Une interview de Damien Hirst avait donné de l’espoir (1). Lui qui a exposé à la fondation Cartier jusqu’au 2 janvier déclarait en gros titre « L’art sert à nier la mort ». Ce n’est pas la découverte du siècle mais bienvenu par temps d’épidémie même si on peut préférer Malraux : « l’art c’est la présence dans la vie de ce qui devrait appartenir à la mort ».
Un doute plane sur le sérieux métaphysique de l’anglais quand on lit « je pense que tout art parle en réalité de la mort même les ballons de Koons » sic. Vraiment ? Les Koons font généralement plutôt un bruit de tiroir-caisse mais passons.

Qu’apprend-t-on ? Que Damien Hirst a toujours peint. Voilà qui nous avait échappé, tant Hirst nous a abreuvés de formol avec requin ou de pilules pharmaceutiques sur étagères en guise d’installation ! Pourquoi n’en-a-t-on rien su : une odieuse censure ? Vous n’y êtes pas, Hirst le dit ingénument : « ce n’était pas la mode à l’époque ». Quel courage, comme artiste qui va au bout de ses désirs, Damien se pose là. Et pourquoi retourne-t-il sa blouse aujourd’hui ? « Quand on est artiste, on veut faire de son art le reflet de son temps, et la peinture semble plus appropriée et acceptée aujourd’hui qu’avant.

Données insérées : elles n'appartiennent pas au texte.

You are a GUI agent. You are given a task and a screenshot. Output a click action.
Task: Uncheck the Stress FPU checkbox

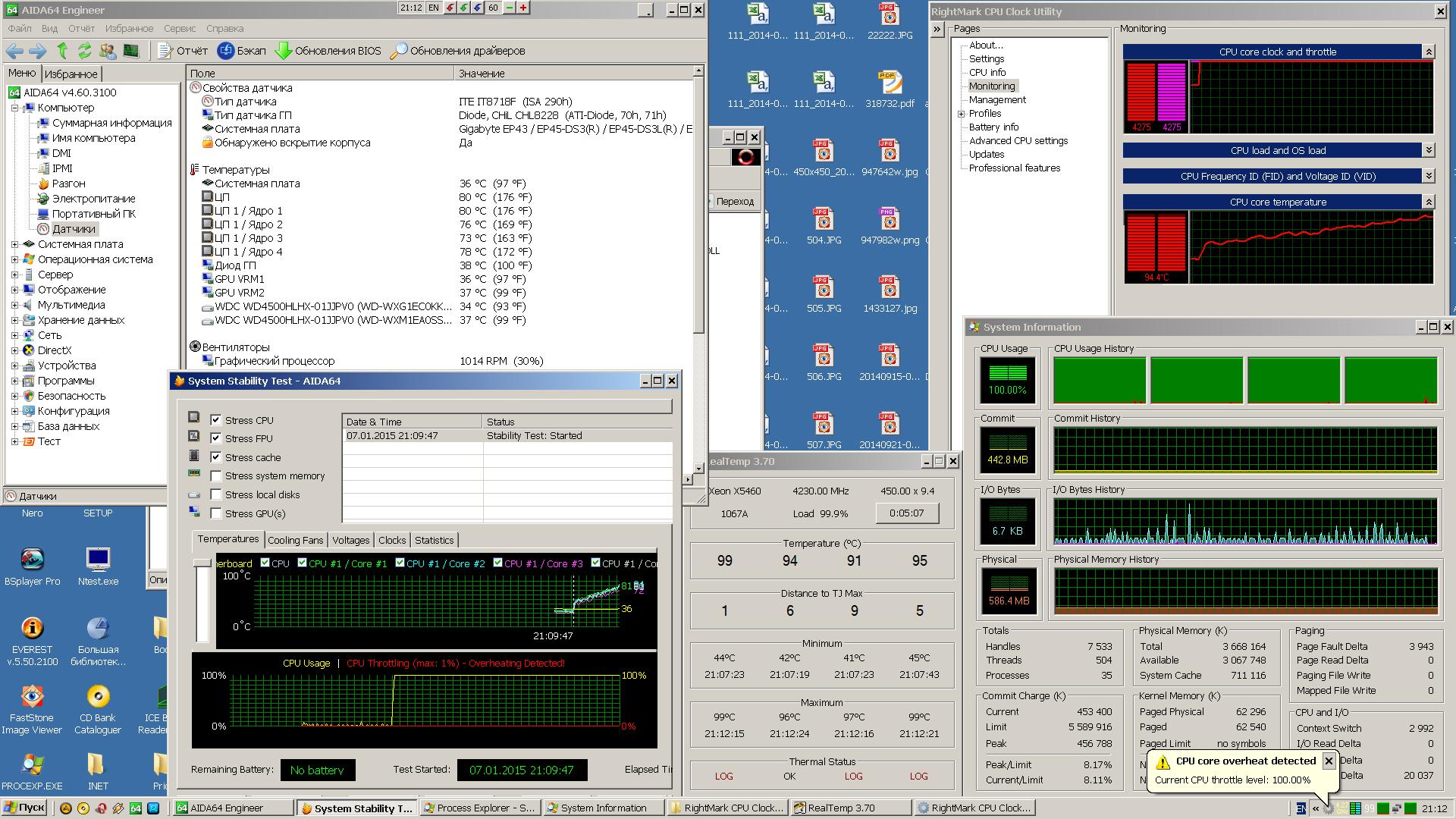click(x=216, y=438)
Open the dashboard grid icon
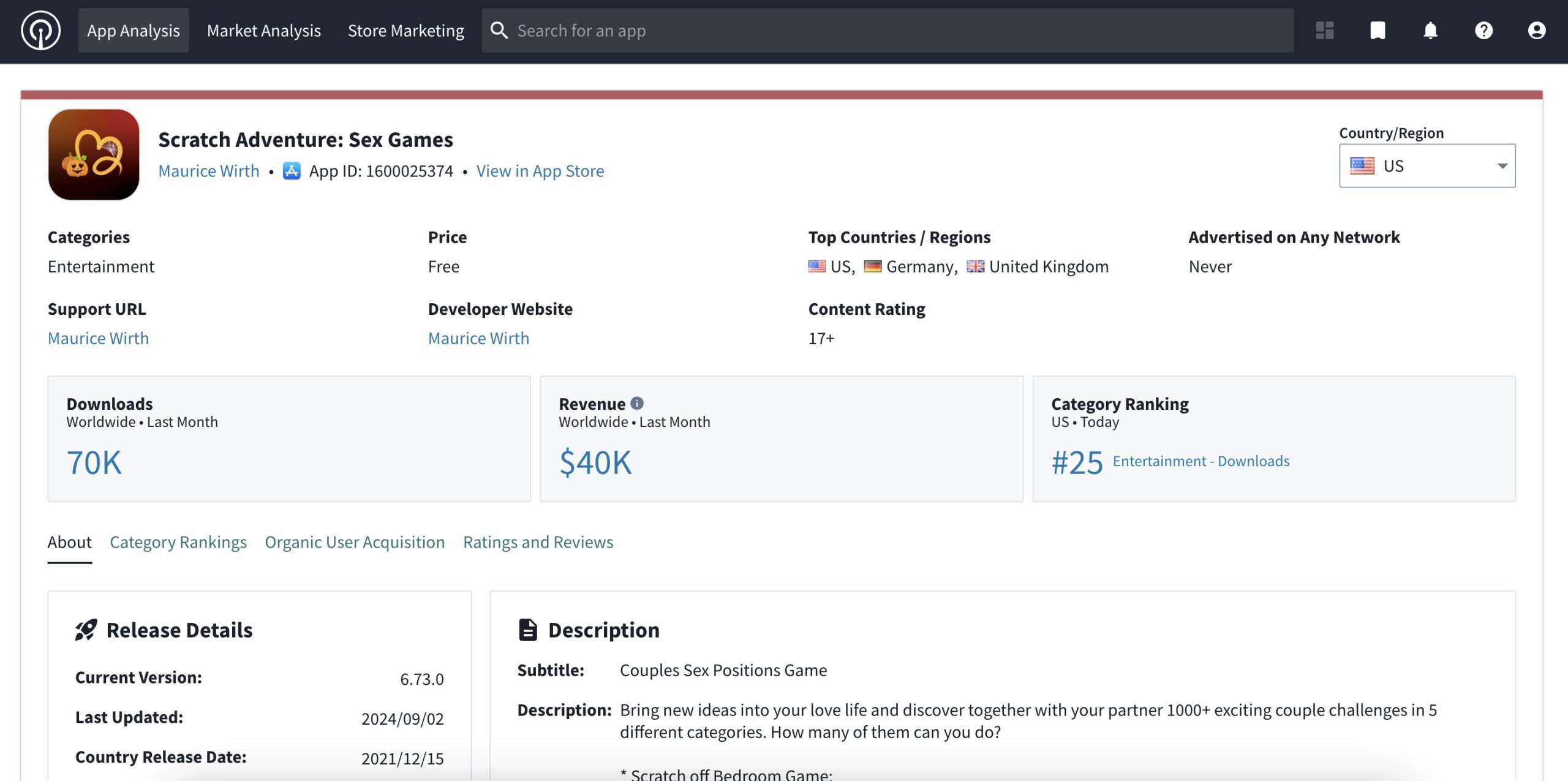 (1324, 31)
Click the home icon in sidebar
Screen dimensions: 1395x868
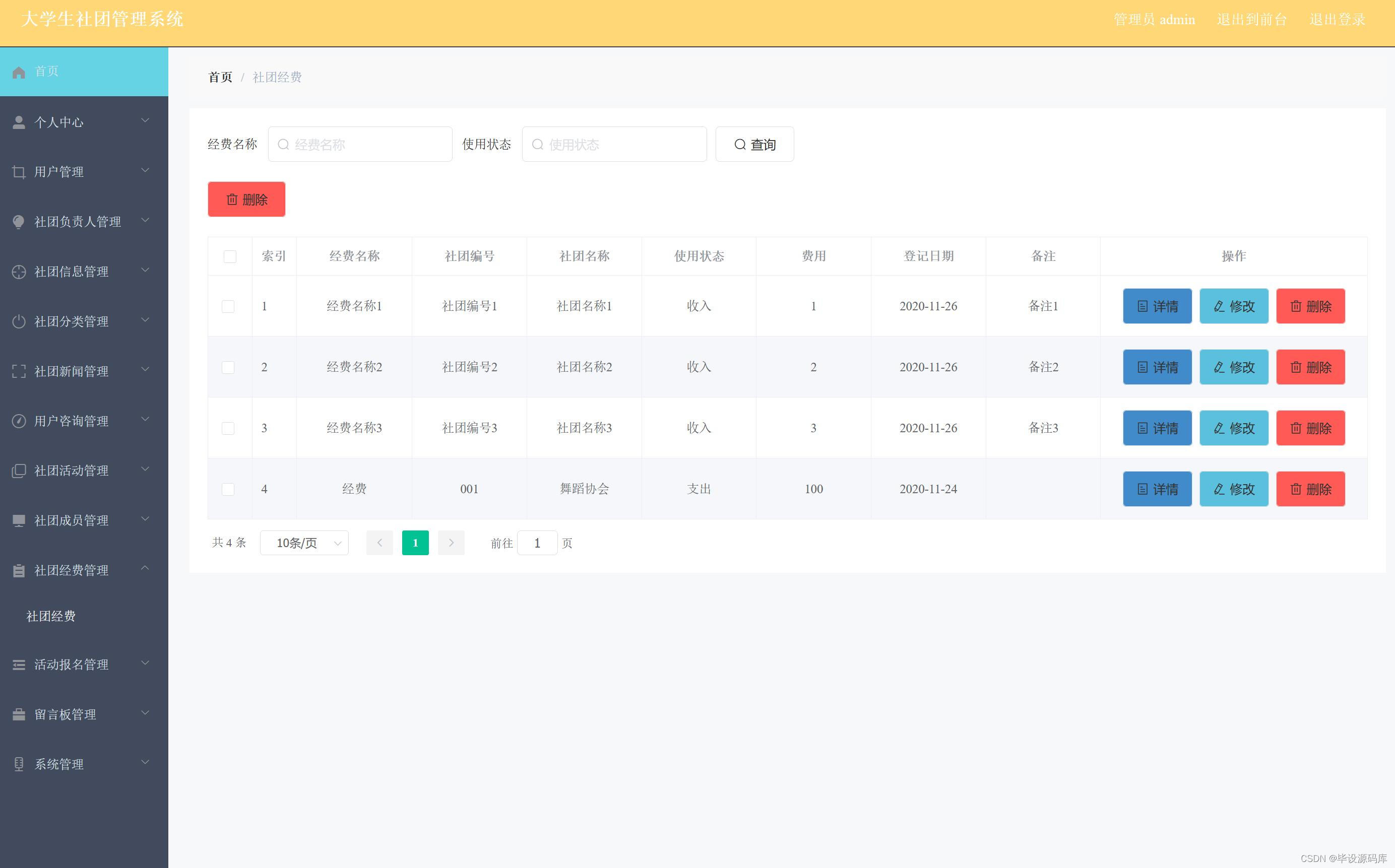tap(19, 72)
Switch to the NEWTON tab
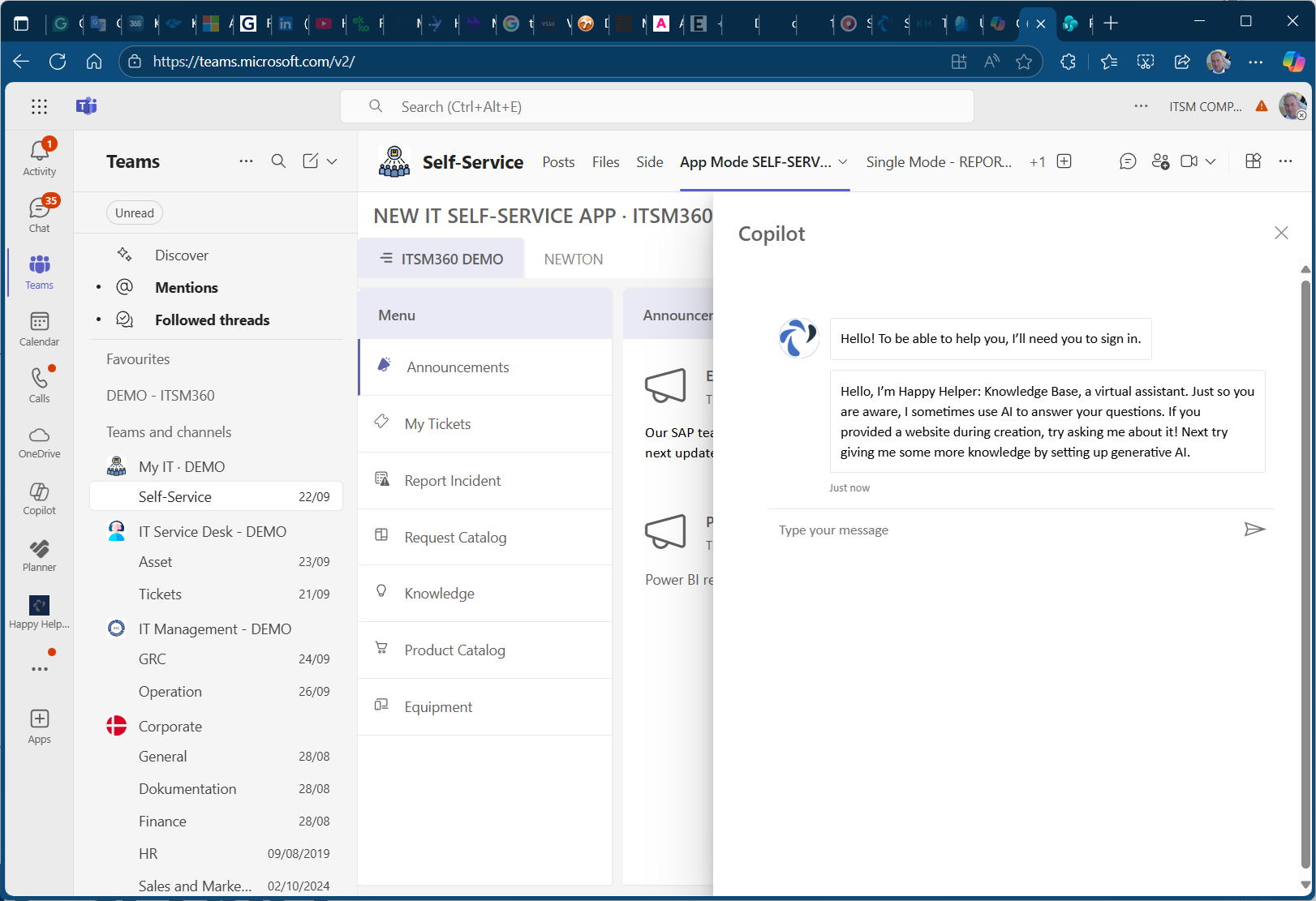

Je dirais qu’il y a une sorte de magie et de spiritualité spécifique à la peinture ». Il y a surtout moins d’expositions et, avec les restrictions sanitaires, moins de public, une installation en photos et sur écran étant bien moins bankable que les peintures… d’où le carton des NFT.

Son ensemble de tableaux de cerisiers en fleurs tapissant la fondation Cartier, l‘artiste le qualifie lui-même de « jouissif » et « d’ornemental », il dérive d’un filon exploité depuis longtemps par Hirst, les « spots painting ». On en soupçonnait la rentabilité mais pas la spiritualité, or ces amas minimalistes de points de couleurs traduiraient, dit-il, son aspiration à l’immortalité. La preuve ? Cette série de points devrait se poursuive après sa mort : wouah, quelle immortalité, Khéops n’a qu’à bien se tenir ! Et comment l’artiste a-t-il renoué avec la peinture ?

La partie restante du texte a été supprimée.